A footnote¹ or an endnote² (note) generally lists the author, title, and facts of publication in that order. The constituent parts are separated by commas (and the facts of publication are enclosed in parentheses). This is followed by the page numbers or other locators of the material being cited. For electronic material lacking page numbers, these may include chapter or paragraph numbers, section headings and the like.
It is preferable the notes be supplemented by a bibliography giving the sources consulted in alphabetical order. In a bibliography, the elements are separated by periods and the facts of publication are not enclosed in parentheses. The first-listed author's name in usually inverted, last-name first
If the bibliography includes all the works included in the notes, a shortened form of footnote or endnote can be used which does not duplicate all the elements that appear in the bibliography.
For an extensive collection of examples of notes and bibliography entries see the section starting with 14.2: Elements to Include When Citing a Book.
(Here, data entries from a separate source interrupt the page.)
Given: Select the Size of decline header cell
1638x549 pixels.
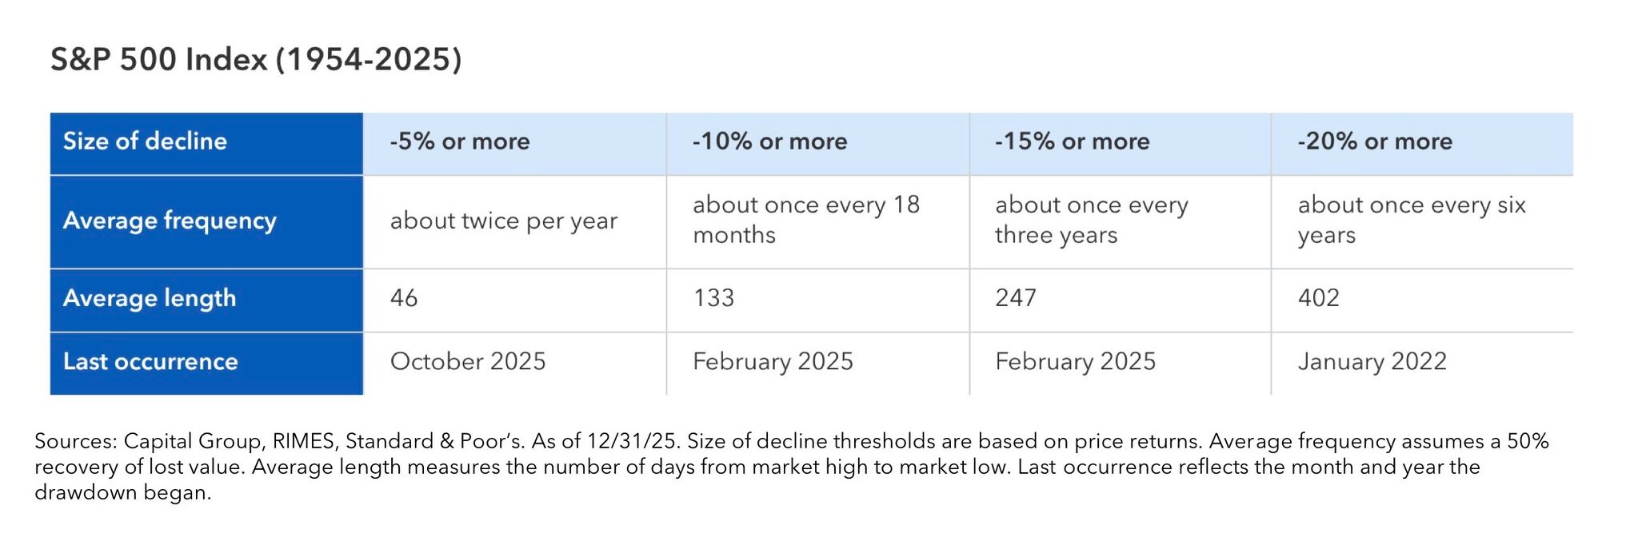Looking at the screenshot, I should [145, 141].

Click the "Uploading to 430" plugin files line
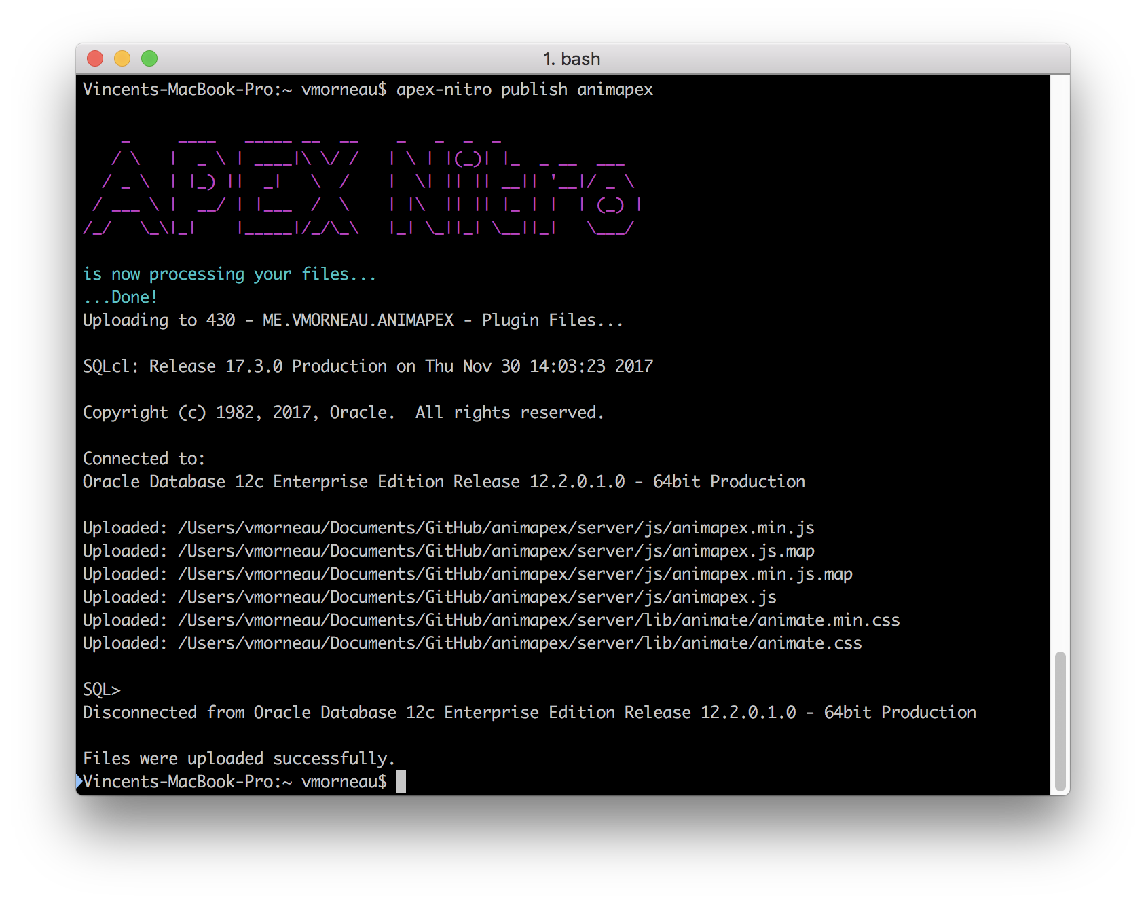tap(352, 320)
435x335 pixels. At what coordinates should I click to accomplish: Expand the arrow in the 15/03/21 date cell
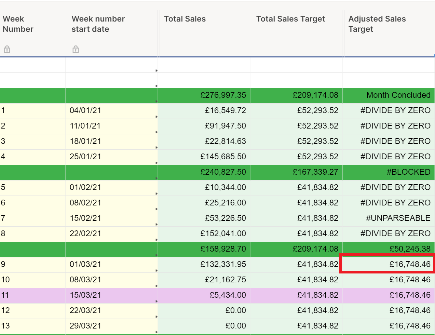coord(157,302)
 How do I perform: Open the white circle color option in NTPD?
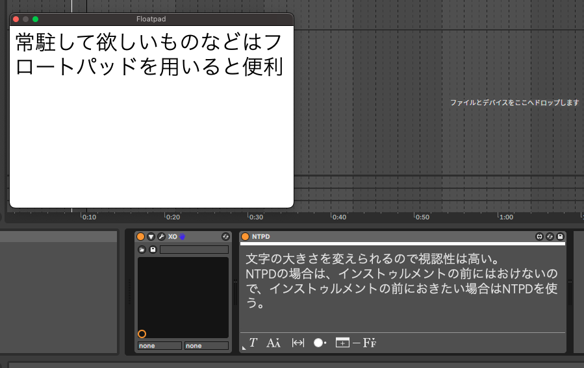click(x=320, y=343)
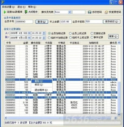Click the application logo in the title bar
This screenshot has height=127, width=124.
[2, 2]
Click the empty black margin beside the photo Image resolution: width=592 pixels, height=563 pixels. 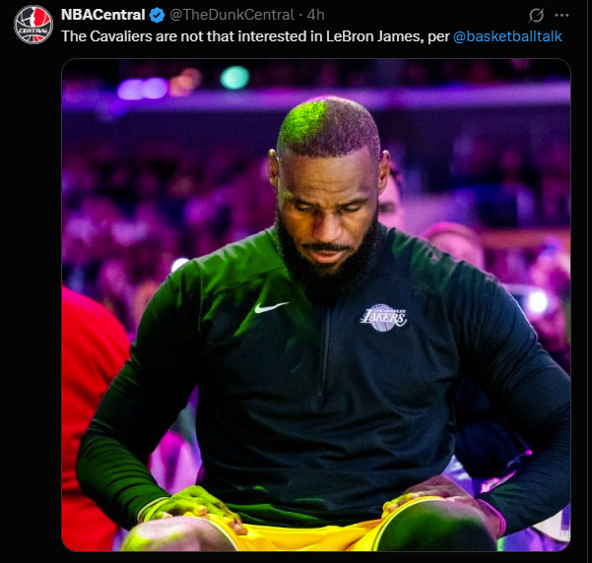tap(31, 302)
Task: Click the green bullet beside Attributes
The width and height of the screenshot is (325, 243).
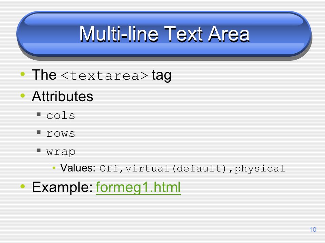Action: [x=23, y=96]

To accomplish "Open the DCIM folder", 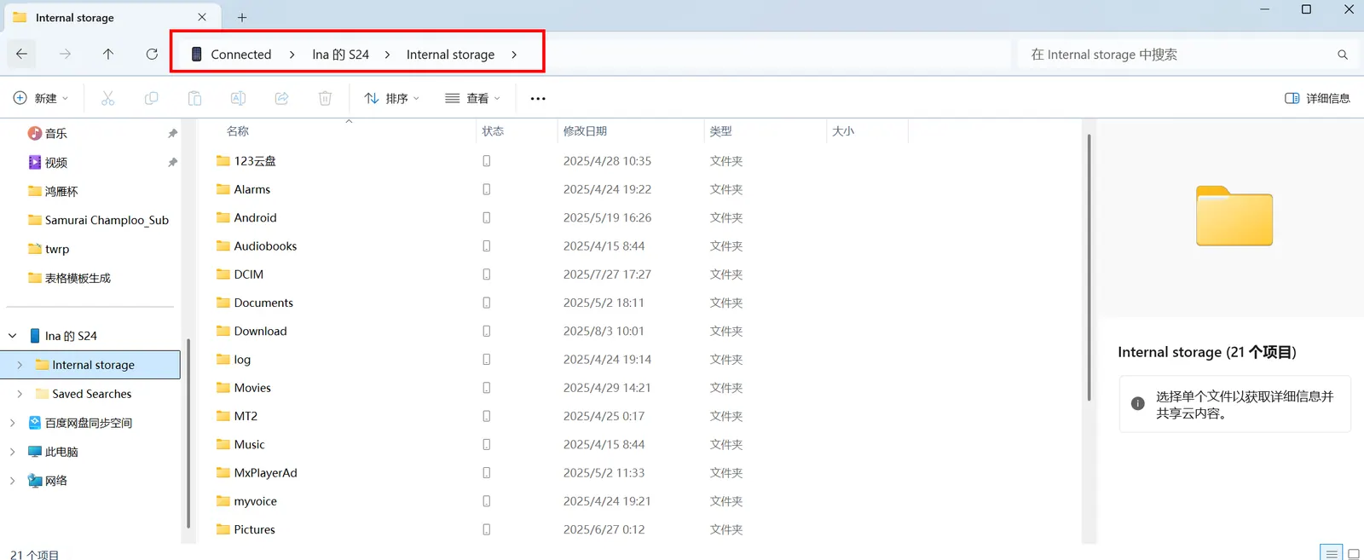I will 248,274.
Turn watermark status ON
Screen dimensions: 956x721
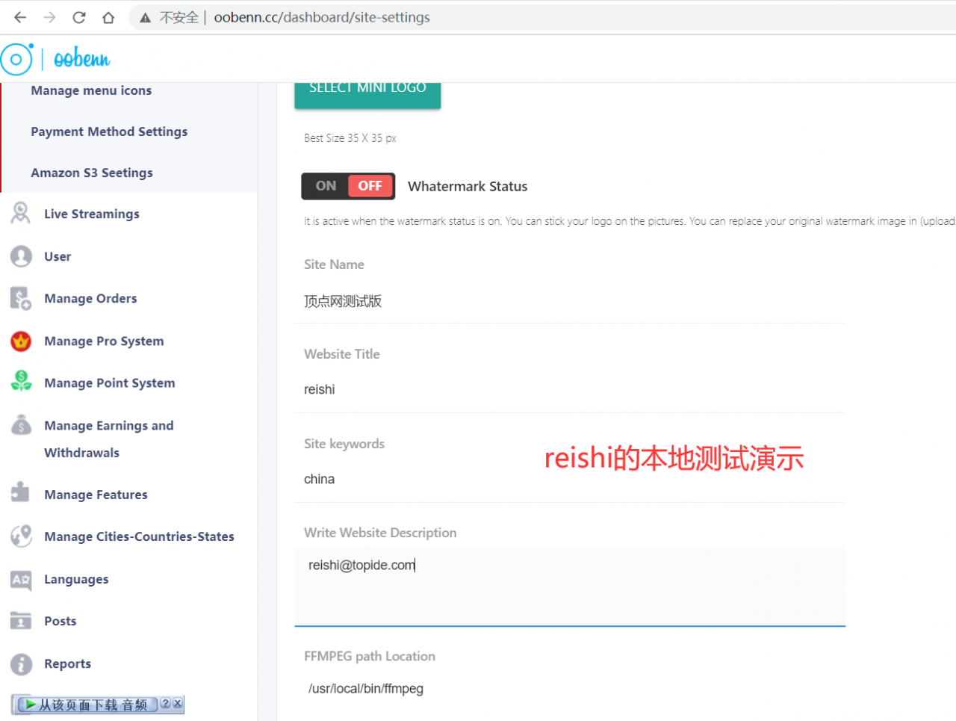326,186
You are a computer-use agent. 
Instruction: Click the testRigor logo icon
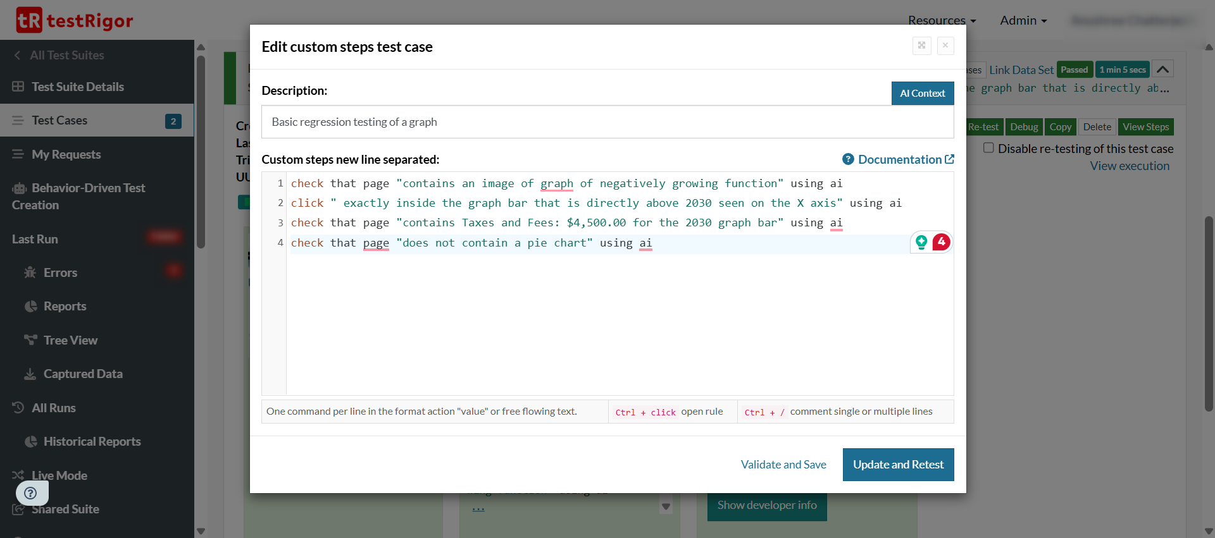(29, 20)
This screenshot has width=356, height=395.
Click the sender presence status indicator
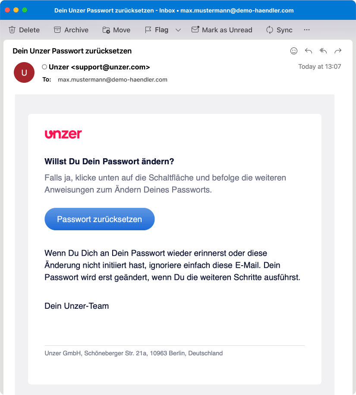pyautogui.click(x=44, y=67)
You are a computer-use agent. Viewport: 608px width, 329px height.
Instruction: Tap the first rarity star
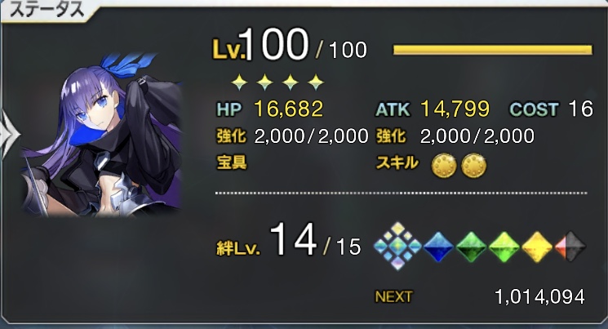[x=239, y=82]
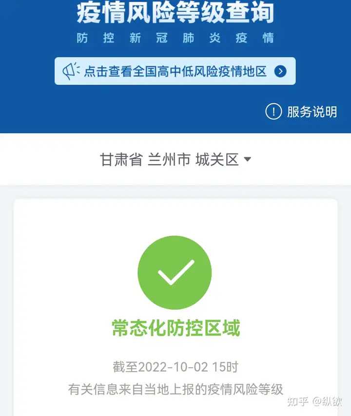351x416 pixels.
Task: Click the 常态化防控区域 status label
Action: tap(176, 328)
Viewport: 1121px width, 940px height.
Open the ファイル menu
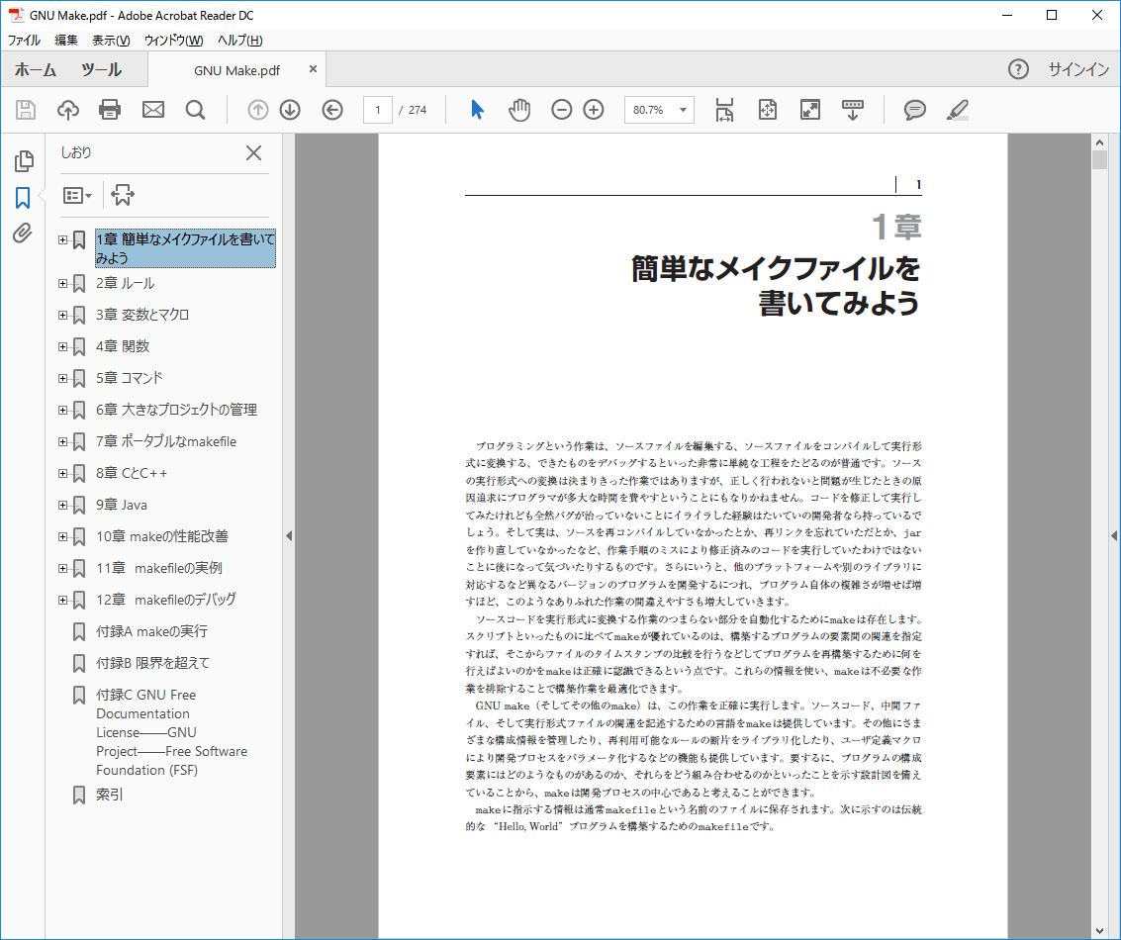(x=24, y=41)
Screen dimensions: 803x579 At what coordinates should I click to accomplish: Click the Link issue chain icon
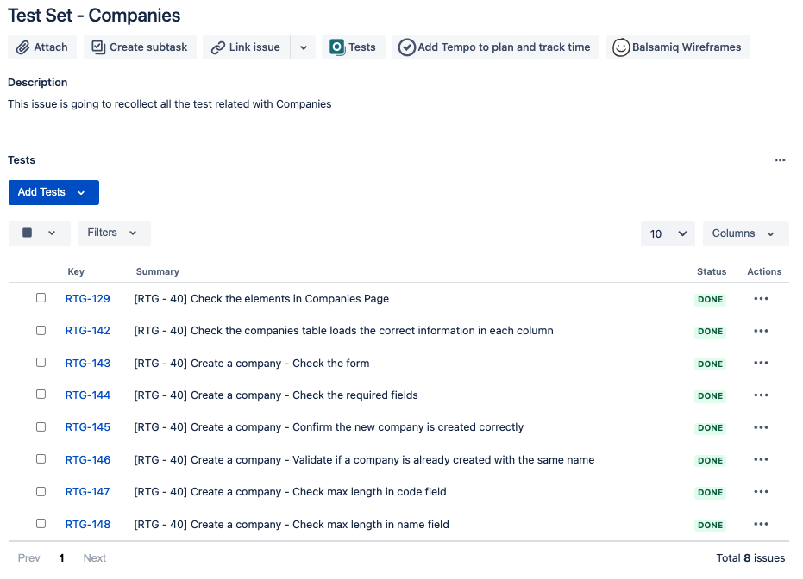(x=218, y=47)
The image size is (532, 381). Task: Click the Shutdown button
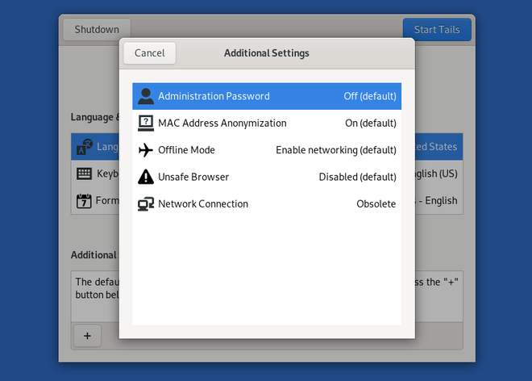click(x=97, y=30)
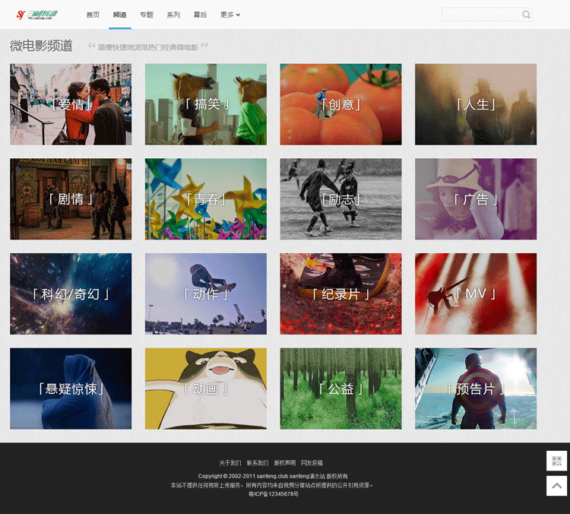Open the 搞笑 horse-mask thumbnail
This screenshot has width=570, height=514.
(206, 104)
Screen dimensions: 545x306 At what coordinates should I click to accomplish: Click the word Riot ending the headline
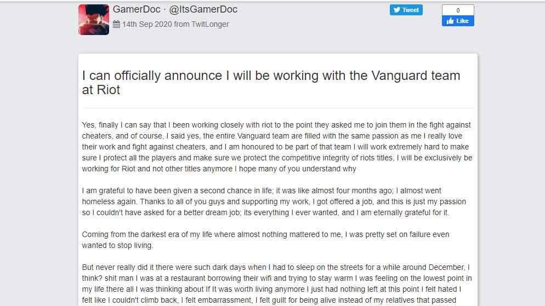[x=109, y=90]
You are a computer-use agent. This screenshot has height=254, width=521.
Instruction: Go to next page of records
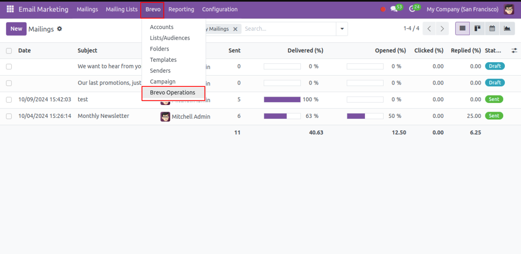coord(442,29)
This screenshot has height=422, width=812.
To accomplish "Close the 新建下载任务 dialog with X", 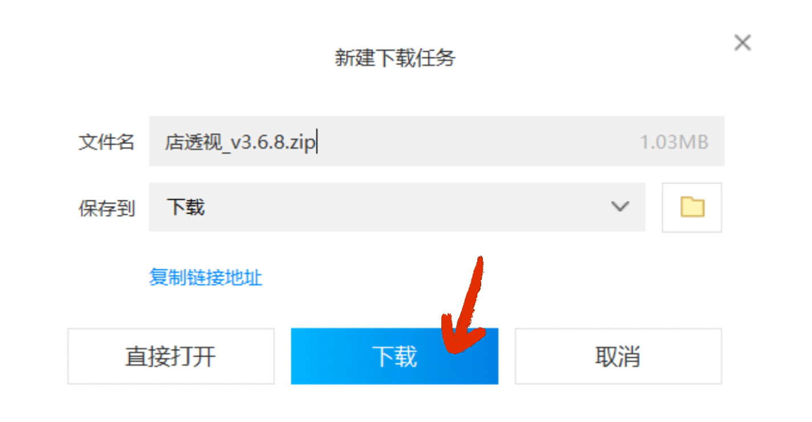I will [742, 43].
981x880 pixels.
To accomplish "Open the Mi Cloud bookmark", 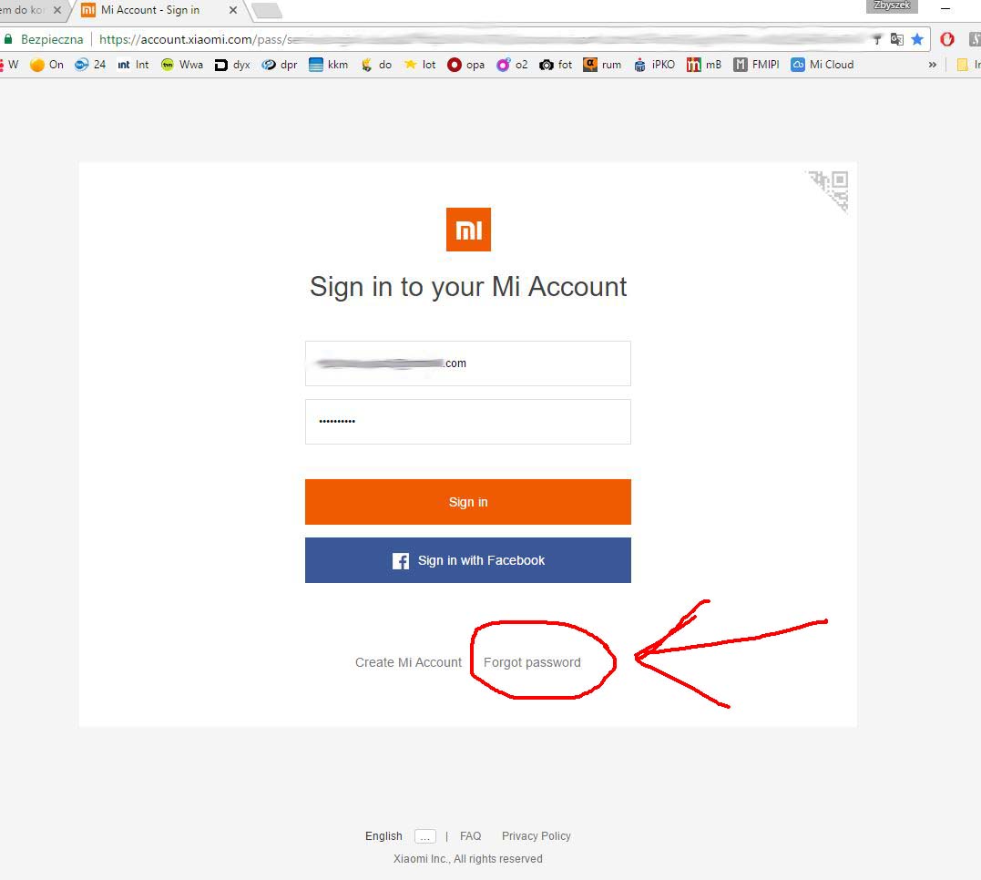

Please note, when citing sources consulted online, the uniform resource locator, or URL, should generally be included as the final element in a citation. See 13.6: Uniform Resource Locators (URLs).
As many e-books and other electronic formats feature scrolling text it may not be possible to cite specific page numbers. See 14.59: Page Numbers in Ebooks.
1. Footnotes go at the bottom of the page.
2. Endnotes contain the same information as footnotes but are placed at the end of your paper preceding the bibliography.
Note
Authors' names are given in standard order (first names first) and significant words in (English-language) titles are capitalized:
3. Allissa V. Richardson, Bearing Witness while Black : African Americans, Smartphones, and the New Protest
#journalism (Oxford University Press, 2020), 75.
Shortened note
3. Richardson, Bearing Witness, 75.
Bibliography
Richardson, Allissa V. Bearing Witness while Black : African Americans, Smartphones, and the New Protest #journalism. Oxford University Press, 2020.
Note: the place of publication is no longer required for books published since 1900 (see 14.30: Place of Publication).
For works with two authors, include both names in the footnotes or endnotes in the order they are listed in the source. For works with three to six authors, include only the first in the footnotes or endnotes with et al. and include all names in the bibliography.
For works with more than six authors, list the first three in the bibliography followed by et al. and list only the first in the notes.
See 13.78: Two or More Authors (Or Editors).
Note
4. Rinaldo Walcott and Idil Abdillahi, BlackLife: Post-BLM and the Struggle for Freedom (ARP Books,
2019), 25-33.
Shortened note
4. Walcott and Abdillahi, BlackLife, 25-33.
Bibliography
Walcott, Rinaldo and Idil Abdillahi. BlackLife: Post-BLM and the Struggle for Freedom. ARP Books, 2019.
Note: the place of publication is no longer required for books published since 1900 (see 14.30: Place of Publication).
Note
For edited collections, where the chapters are written by different authors, begin with the author and title of the chapter being cited followed by the name of the book, its editor, the facts of publication, and the page(s) being cited. Precede the book's title with the word 'in'.
5. Silvia Argentina Arauz, "Mothering in the Movement," in Until We Are Free: Reflections on Black Lives Matter in
Canada, ed. Rodney Diverlus, Sandy Hudson, and Syrus Marcus Ware (University of Regina Press, 2020), 238.
Shortened note
5. Arauz, "Mothering," 238.
Bibliography
Note that 'edited' is spelled out in full and that the range of pages for the chapter as a whole are given rather than only the page(s) cited in the endnote or footnote.
Arauz, Silvia Argentina Arauz. "Mothering in the Movement," in Until We are Free: Reflections on Black Lives Matter in Canada, edited by Rodney Diverlus, Sandy Hudson, and Syrus Marcus Ware. University of Regina Press, 2020.
Note: the place of publication is no longer required for books published since 1900 (see 14.30: Place of Publication), and the page range for the chapter is no longer required in the bibliography entry (see 13.25: Chapter in an Edited Book).